• TEXTE À LIRE:
+ + + +

Une journée au Six Invitational avec Parker Mackay, commentateur de sport électronique

Si le Torontois Parker « Interro » Mackey n’est pas connu du grand public, entre les murs de la Place Bell, à Laval, il est une vedette. Les poignées de main, demandes d’autographe et de photos avec lui fusaient de partout vendredi, la première de trois journées de la finale de Six Invitational ouverte au public.

Il faut dire que ça fait maintenant six ans que Parker Mackay est fidèle au poste en tant que commentateur de sport électronique pour Rainbow Six Siege, un jeu de tirs à la première personne en équipe lancé par Ubisoft Montréal en 2015.

Quelques milliers de personnes ont bravé la tempête hivernale du 17 février pour voir leurs équipes favorites s’affronter. Les complications sur la route ont bien failli faire manquer la cérémonie d’ouverture à Parker Mackay, arrivé juste à temps pour entendre les premières notes de la trame sonore de Rainbow Six Siege, jouées par un orchestre en direct.

Les yeux brillants, rivés sur la scène, difficile pour le commentateur de cacher son sourire.

La cérémonie d’ouverture est un point d’orgue pour les artisans et artisanes du volet compétitif du jeu : elle marque la dernière ligne droite d’une saison de plusieurs tournois étalés sur des mois, un peu partout dans le monde.

+ + + +

• DONNÉES EXTRAITES:
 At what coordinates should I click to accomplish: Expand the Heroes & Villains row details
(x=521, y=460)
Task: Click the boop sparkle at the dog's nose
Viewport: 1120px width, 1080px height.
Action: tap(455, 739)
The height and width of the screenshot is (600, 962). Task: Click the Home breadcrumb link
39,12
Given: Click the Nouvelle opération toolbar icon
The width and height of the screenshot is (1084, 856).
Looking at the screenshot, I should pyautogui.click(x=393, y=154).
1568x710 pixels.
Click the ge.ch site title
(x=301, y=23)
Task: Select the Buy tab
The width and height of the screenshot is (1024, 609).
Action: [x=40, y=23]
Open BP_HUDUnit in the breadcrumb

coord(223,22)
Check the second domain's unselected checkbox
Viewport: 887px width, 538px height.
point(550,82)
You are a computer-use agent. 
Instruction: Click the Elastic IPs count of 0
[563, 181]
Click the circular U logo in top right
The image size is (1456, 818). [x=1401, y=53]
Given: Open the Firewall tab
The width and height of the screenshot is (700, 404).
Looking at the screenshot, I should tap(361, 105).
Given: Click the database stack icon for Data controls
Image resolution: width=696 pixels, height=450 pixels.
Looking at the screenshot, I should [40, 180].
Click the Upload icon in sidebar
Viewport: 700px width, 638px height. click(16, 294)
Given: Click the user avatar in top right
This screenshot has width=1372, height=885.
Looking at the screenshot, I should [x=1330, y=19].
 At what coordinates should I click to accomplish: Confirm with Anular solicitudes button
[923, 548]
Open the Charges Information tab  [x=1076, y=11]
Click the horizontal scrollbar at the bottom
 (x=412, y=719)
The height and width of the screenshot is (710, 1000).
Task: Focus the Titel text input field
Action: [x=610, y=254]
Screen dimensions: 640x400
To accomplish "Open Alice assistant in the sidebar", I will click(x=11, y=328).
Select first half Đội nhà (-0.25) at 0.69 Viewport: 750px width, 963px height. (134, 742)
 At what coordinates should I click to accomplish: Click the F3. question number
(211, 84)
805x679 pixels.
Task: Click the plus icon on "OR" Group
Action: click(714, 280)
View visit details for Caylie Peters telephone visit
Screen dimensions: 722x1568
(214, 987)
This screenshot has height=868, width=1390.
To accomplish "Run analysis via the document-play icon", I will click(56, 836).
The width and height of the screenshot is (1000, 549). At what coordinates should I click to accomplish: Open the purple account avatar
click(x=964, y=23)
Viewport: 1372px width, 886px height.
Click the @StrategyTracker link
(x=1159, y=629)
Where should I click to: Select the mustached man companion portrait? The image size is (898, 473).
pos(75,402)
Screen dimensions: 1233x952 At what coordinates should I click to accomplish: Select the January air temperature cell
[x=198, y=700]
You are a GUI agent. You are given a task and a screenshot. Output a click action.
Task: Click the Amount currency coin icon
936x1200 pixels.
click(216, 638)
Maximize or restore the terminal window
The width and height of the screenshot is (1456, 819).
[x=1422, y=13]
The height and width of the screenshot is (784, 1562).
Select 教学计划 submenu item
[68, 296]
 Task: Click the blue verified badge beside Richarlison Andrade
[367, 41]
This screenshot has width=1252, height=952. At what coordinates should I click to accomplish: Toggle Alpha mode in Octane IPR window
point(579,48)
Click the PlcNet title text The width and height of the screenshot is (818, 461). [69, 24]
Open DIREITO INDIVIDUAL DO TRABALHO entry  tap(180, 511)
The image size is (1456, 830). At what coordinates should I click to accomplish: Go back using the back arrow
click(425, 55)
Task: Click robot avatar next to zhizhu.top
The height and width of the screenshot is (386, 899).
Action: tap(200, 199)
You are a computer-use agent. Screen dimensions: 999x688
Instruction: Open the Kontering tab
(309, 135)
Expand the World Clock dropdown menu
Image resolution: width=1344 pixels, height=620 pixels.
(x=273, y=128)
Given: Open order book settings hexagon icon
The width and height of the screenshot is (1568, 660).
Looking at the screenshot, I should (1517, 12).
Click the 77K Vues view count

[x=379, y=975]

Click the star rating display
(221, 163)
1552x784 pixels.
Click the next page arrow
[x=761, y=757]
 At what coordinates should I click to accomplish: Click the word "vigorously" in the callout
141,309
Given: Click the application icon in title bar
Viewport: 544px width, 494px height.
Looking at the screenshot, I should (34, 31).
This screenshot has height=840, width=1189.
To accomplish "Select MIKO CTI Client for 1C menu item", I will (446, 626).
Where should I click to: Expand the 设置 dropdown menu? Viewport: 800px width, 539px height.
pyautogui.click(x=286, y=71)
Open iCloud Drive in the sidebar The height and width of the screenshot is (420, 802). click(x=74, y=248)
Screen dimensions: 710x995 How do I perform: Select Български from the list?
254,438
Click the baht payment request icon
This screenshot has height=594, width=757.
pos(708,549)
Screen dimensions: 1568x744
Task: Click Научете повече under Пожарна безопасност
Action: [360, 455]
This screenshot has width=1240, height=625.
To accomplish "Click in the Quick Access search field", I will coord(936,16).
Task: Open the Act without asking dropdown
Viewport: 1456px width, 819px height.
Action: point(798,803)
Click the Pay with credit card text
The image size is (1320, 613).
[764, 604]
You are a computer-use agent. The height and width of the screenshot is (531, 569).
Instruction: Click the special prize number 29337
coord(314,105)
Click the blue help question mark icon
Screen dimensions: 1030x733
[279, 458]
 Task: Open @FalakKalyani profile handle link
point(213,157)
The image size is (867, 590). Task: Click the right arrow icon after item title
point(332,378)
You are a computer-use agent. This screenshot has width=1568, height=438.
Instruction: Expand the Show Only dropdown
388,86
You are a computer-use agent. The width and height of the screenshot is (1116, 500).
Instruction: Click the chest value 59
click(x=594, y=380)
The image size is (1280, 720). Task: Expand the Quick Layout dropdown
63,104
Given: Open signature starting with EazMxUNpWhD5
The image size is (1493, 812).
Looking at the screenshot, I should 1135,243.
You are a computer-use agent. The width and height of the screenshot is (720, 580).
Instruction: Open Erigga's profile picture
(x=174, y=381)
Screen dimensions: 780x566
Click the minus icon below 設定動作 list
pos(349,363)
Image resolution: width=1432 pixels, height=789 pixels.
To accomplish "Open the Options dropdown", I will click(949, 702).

+ + + +

• TRAVAIL DEMANDÉ:
**A.** Répondez à ces questions d'après l'article sur le Six Invitational :
(i) Dans quelle ville se trouve la Place Bell ?
(ii) En quelle année Rainbow Six Siege a-t-il été lancé ?
(iii) Par qui la trame sonore du jeu a-t-elle été jouée lors de la cérémonie d'ouverture ?
**B.** Selon l'article sur le Six Invitational, quelles sollicitations Parker Mackay a-t-il reçues de toutes parts vendredi ? Énumérez-les toutes.
**C.** Prolongez l'article sur le Six Invitational à la suite de sa dernière phrase.
Les entrées proviennent d'une source distincte de l'article.

• RÉPONSES PROPOSÉES:
**A.**
(i) À Laval.
(ii) En 2015.
(iii) Par un orchestre en direct.

**B.** Des poignées de main, des demandes d'autographe et des demandes de photos.

**C.**
Dans la loge

Le premier match, plaçant dans l’arène Wolves contre G2 (couronnés dimanche grands gagnants de Six Invitational 2023) s’entame, mais Parker Mackay n’entre pas en ondes avant le deuxième, prévu en milieu d’après-midi. C’est donc l’heure pour lui de se rendre à sa loge – partagée avec ses camarades analystes, animateurs et commentateurs – y déposer ses affaires et repasser un peu ses vêtements.

Il s’assure que ses morceaux s’agencent parfaitement avec ceux de son co-commentateur des prochains jours, Niclas Pengu Mouritzen, un ex-joueur professionnel de Rainbow Six Siege, avec qui il s’est coordonné avant de faire ses valises.

Il a choisi vendredi un veston bleu-vert qui change de couleur selon la lumière, une chemise blanche et une cravate carreautée assortie, qui représente le tartan de la famille Mackay, d’origine écossaise. Sur son veston, une petite rose bleue est épinglée, un petit plus pour faire beau, indique-t-il, gardant toujours un œil sur l’écran de télé qui diffuse en direct l’affrontement en cours.

Partout où Parker Mackay se rend, la complicité avec ses collègues est indéniable. Mais jamais autant qu’avec Tania, sa maquilleuse préférée, qui travaille depuis six ans avec lui.

Elle lui applique du vernis à ongles, une couleur pour chaque main, lui met une petite poudre au visage et lui place les cheveux, pendant que les autres maquilleuses se délectent devant le spectacle de vannes qui ponctuent les échanges de ce duo, dont l’amitié s’est soudée au fil des ans.

Parker Mackay est fin prêt à monter sur scène, les vocalises ont déjà été faites dans la douche le matin. Il ne lui reste plus qu’à réviser rapidement ses notes sur son iPad qu’il a pris soin de recharger dans la loge à son arrivée.

À vos marques, prêts, partez!

À peine entré dans l’amphithéâtre de la Place Bell, Parker Mackay enchaîne les demandes d’autographes et de photos avec une poignée de fans. Puis, il prend place sur scène, avec, à ses côtés, Pengu. Sur la table : sa bouteille d’eau, sa tasse de thé et son iPad. Le spectacle commence.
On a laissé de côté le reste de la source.